When Gidra stopped publishing and we had a little staff gathering, I think it was at Bruce and Evelyn's house, there was a slideshow that they started showing of, over the years, the different staff members. And inevitably, in the dark, one comes up with me, of my face. I'm looking kind of, almost like that. [Laughs] And then there's silence for a beat or two, and then Alan Ota says, "Now what's Jeff worried about?" [Laughs] And that was mean. Because I kind of took things very seriously, and the movement for me was an effort to change people from the inside out. So for me, personally, like I would read Todd Gitlin's article about the "Maoist man." So here are some of the attributes that the "Maoist man" or woman possesses, and then he would come up with these examples. And, of course, he'd use the Vietnamese people and their struggle against the United States and the imperialist army and stuff like that.
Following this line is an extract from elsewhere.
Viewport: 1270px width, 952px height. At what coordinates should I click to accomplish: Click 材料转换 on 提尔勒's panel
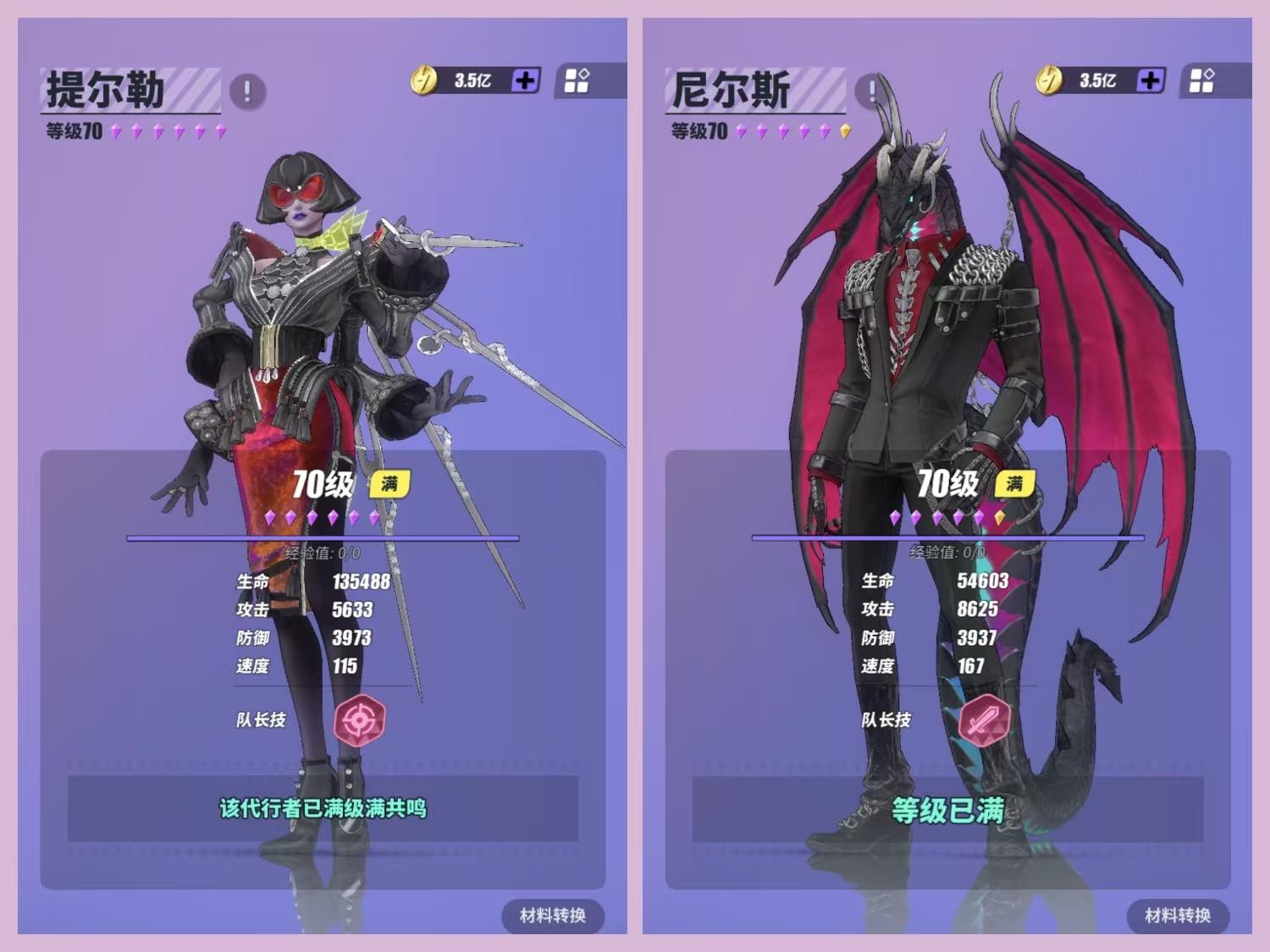(555, 916)
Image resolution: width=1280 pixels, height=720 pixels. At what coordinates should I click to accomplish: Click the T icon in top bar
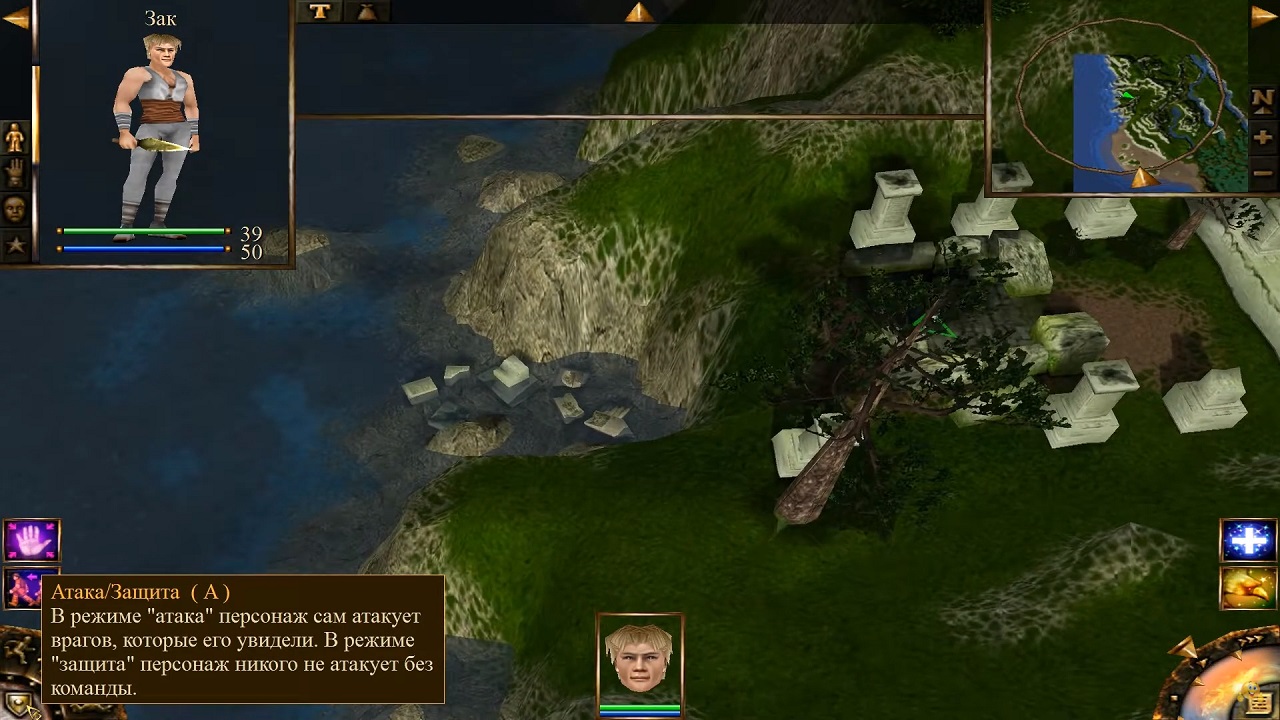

And those were our heroes, and then we kind of wanted to demonstrate that same kind of fighting spirit by changing ourselves inside out. So for the newspaper, the newspaper was kind of a physical extension of that desire for us to change people by our example.

So I can't even remember any of the articles I wrote, but I remember Mike Murase. He had these "Murase-isms" and he would just think of them on the fly. Like during a staff meeting I'll be just kicking around on the sofa that was falling apart inside the Gidra office, and we would all circle around. Inevitably Mike would come up with these phrases, but I remember one that was just stuck in me for the longest time. He said that the purpose of the paper in what we do and in our writing was "in style reflect them," "them" being the readers. So, "in style reflect them," and, "in content, change them." So I thought yeah, that sums it up pretty much for me. And so I remember deliberately, when I would put articles together, trying to write it in a way that didn't turn off people, and that was, it sounded friendly and not "holier than thou," and I wasn't trying to force anything down people's throat or sound condescending or anything like that. Not that other people did, but I think sometimes that was a mistake in some of the leadership, that they would put people down for not being, or having street values, whatever that is. Because they happened to live in the Baldwin Hills like my parents did. Laying it on, something that was beyond people's control, that they couldn't do anything about, and consequently they would be turned off by that because they felt like, damn, I'll never be a part of that. So I thought that was a mistake. Anyway, minor.

BN: Yeah, I will ask you about some specific articles. I think what you just said, it does come through, that your articles do come across that way, like not didactic, and you're often writing about everyday topics. You wrote an article about fixing toilets and kung fu films.

JF: Oh, I remember that one. [Laughs]

BN: I'm going to ask you about that one. In my first reading of Gidra years ago, that was one of the ones that stuck in my head, is like, "Oh, that's interesting."

JF: And then you went straight to the bathroom to fix that leak.